SahanaGoswami began by talking about the importance of water and sanitation and the role played by these factors in the COVID-19 pandemic. She added that while providing basic necessities to people in cities, local governments tend to forget about the poorest in the cities living in slums (formal and informal). Most of the burden is on women of such communities who have the responsibility to collect and store water for the family, she added. Goswami added that the goal of achieving SDGs with regard to equitable cities can not be achieved unless urban citizens and urban authorities provide due attention to slums and informal sector of Indian cities. She concluded by mentioning the solution which WRI has come up with namely Accelerating Access Coalition in order to provide basic facilities such as access to sanitation, and hygiene to urban slums.
Dr Subrata Kumar Biswal continued the panel discussion by talking about the economic side of urban resilience in the Indian context and its implications globally. He said that in order to make cities resilient, it is important to implement circular economy concept in the Indian economy. He cited the example of European cities, where more than 70 per cent of the waste is recycled through different platforms, whereas it is 20 per cent in case of India, which is a huge gap.

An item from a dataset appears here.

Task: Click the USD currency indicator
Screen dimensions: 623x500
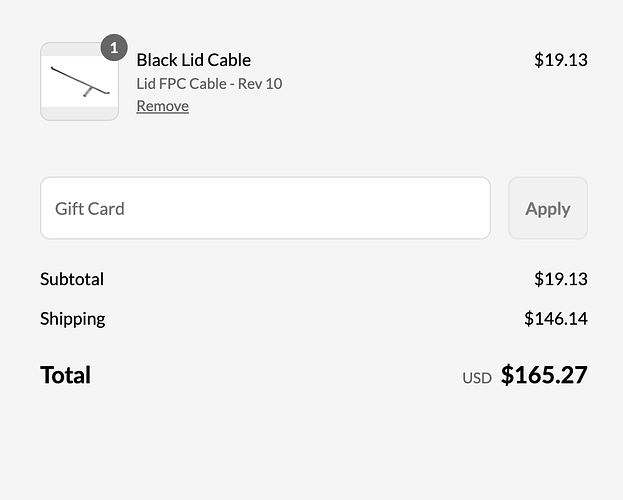Action: tap(477, 378)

Dr Biswal said, “There is low participation of women in the entrepreneurial section of urban India. It ranks 19th among the G20 nations, which clearly shows the lack of equity in global context.” Participation of women with regard to ownership of enterprises is less than 10 per cent, which is disappointing coming from the urban region of the country, he added.
Urvashi Prasad, the last panellist of the webinar, said that a lot of policies in India have been historically designed for the rural areas and communities and many such policies have not been changed appropriately in case of urban areas. She said, “Urban regions have their unique features and challenges with regard to communities. The way of designing programs and policies for cities should be fundamentally different, which is very basic, but a lot of our challenges are due to this overlapping.”
Prasad said that given the federal structure of India and various layers of governance beginning from central government, state governments, local governments, etc., there should be a comprehensive framework as the policies need a lot of adaptations and customisation. Concluding her statement, she added that a broad blueprint is necessary in case of such disasters and it has to begin much ahead at a stage where we can prevent such incidents and not after it has happened. Public health is a broad concept and India is currently lagging not just in providing but also in understanding the very concept.
NITI Aayog is also communicating with forums and stakeholders, which gives rich and helpful insight into designing and producing blueprint for future schemes and welfare measures, she added.